Jeanie snickered. "Bet your mom was thrilled to take him in, wasn't she?"

"Oh, don't start."

She'd had to promise her mother all sorts of things to convince her, an unlimited supply of plane tickets for visits, free accommodation, and, most importantly, that she would research possibilities for Sheldon to switch to Caltech as soon as possible. When push came to shove, though, and Georgie had loaded the last boxes into the Mercury, her mother had simply said, "Go on and git, and don't you dare turn around," an arm around Sheldon as they waved them off.

A jumble of footsteps came trudging down the stairs, and Stacey and Lou reappeared. Stacey, panting slightly, wiped her forehead with a tattooed forearm and pointed her thumb to the back. "All set. Left your keys on the counter, Mary. And Jean—let me know if you need help painting the spare for the kid. You like blue, Missy? Got some leftover blue from a job last week. Should be enough for two layers."

"I like blue," Missy said, her eyes glittering.

Mary's heart swelled. "Thank you," she said, "that's mighty kind of you."

The difference in Jeanie was astonishing—no longer hunched over like a turtle retreated in its shell, but standing tall and proud, almost flying, with a smile that could stretch all the way from Texas to California. That Mary had ever been so selfish as to keep her in the prison that was their hometown, that could almost be called a sin. She watched in wonder, as Jeanie went, "Oh, wait! Guys, guys. So, this is Missy, the Missy," and did Missy's heart melt as quickly as hers? As Michelle said, fondly exasperated, "We know, Jean," and Tiffany added, "Yeah, you've shown us a whole Sears catalog of pictures."

As Jeanie turned to Mary, smiling all smugly, took her hand, and kissed it for everyone to see. "And this," she said, "is my gorgeous girlfriend."

The butterflies broke loose then. They soared over their heads and rose to the ceiling in the vibrant, glittering colors of the rainbow.

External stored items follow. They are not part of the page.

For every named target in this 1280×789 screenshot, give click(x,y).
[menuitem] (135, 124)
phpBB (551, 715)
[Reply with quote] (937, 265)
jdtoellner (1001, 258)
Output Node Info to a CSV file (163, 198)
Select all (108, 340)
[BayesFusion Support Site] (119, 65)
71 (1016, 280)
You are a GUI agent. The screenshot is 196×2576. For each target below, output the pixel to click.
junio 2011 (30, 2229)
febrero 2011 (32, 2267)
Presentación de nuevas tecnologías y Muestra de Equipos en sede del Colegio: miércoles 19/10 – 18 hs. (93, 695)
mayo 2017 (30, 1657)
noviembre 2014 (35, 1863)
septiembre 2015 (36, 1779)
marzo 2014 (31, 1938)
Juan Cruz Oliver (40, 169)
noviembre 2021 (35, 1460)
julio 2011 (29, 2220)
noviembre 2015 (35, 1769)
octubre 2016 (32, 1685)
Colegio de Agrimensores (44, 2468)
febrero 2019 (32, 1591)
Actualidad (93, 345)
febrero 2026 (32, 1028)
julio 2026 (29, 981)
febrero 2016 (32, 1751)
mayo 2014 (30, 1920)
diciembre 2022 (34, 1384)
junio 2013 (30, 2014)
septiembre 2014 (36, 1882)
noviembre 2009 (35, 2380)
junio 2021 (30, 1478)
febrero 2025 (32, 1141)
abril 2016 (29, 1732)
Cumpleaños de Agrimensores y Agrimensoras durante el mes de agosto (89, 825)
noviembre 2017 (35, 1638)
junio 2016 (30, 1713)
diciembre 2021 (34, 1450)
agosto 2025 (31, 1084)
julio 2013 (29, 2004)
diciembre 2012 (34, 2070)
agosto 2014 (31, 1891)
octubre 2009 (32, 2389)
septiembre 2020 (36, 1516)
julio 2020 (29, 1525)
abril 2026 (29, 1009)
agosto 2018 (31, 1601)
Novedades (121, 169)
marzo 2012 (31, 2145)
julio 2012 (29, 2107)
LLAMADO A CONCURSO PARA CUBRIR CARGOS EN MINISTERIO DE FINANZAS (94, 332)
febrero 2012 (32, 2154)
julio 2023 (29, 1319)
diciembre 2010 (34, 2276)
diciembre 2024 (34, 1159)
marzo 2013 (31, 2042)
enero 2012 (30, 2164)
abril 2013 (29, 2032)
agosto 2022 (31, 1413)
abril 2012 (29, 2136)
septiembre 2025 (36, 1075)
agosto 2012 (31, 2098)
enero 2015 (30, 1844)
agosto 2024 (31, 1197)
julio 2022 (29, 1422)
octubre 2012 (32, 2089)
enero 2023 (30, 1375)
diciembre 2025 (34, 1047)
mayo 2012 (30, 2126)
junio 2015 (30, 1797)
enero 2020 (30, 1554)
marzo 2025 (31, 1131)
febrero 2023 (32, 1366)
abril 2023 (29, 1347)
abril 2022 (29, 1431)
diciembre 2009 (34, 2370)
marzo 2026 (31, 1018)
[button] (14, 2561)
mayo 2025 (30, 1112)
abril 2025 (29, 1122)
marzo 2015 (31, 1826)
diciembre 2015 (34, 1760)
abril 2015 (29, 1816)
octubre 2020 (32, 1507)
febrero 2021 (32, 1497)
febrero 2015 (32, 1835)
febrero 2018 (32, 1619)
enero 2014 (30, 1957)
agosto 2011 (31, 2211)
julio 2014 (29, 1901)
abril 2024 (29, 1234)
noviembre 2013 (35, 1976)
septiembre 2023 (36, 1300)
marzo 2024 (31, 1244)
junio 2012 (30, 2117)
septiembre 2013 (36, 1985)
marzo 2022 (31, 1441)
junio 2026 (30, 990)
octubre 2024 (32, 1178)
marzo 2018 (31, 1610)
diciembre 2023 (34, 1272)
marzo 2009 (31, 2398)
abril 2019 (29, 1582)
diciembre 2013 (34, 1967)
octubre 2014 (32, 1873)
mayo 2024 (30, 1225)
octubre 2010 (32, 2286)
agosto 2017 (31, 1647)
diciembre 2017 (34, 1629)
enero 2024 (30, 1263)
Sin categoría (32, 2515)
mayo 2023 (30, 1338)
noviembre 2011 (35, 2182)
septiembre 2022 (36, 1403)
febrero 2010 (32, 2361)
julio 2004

She wondered if anyone from Medford would still recognize her. This new Mary in her girlfriend's T-shirt, a can of Dr. Pepper in hand, the muffled beat of the music downstairs drowning out the sounds of cars passing by on the nearby road, the echoes of animated chatter in the patio traveling up through the open window. She'd caught sight of herself in the mirror earlier, had startled at the radiant face beaming back at her, so familiar, mascara smudged, hair tousled, neck bare. Still the same woman on the outside—the inside an entirely different story.

The floor creaked. She turned her head. Jeanie, barefoot, her curls swept aside in a beautiful mess, once again bringing her heart to life, thrumming in her chest.

Jeanie smiled, full of loving wonder.

Mary smiled back, that love and wonder rushing through her bloodstream.

This new Mary spun around on dance floors bursting with women-loving women, her skin clammy against her lover's, jumping and singing and laughing. This new Mary noticed a group of other girls glowering and gossiping and tugged her girlfriend closer to bedazzle them with a show-stopping kiss, far too fiery for company, and dished out sugary sweet smiles as she led Jean up the stairs, meek as a lamb. This new Mary meant for everyone to be lock, stock, and barrel sure that Jeanie Lucas was off the market and hers forever. This new Mary undressed her woman like a parched traveler in desperate search of water and didn't hold back, drinking from the spring till they were both fat and sassy, naked and sated. This new Mary didn't think about eternal damnation as she took a hit from a cigarette and shared it with the dreamlike vision beside her.

She liked this new Mary. She felt younger than in years, the future wide open before her, so much to want and do.

But not now. Now, Jeanie wrapped her arms around her, pulled her close, and pressed her lips to her temple.

She might be a little late to the party, but at least she'd finally made it there.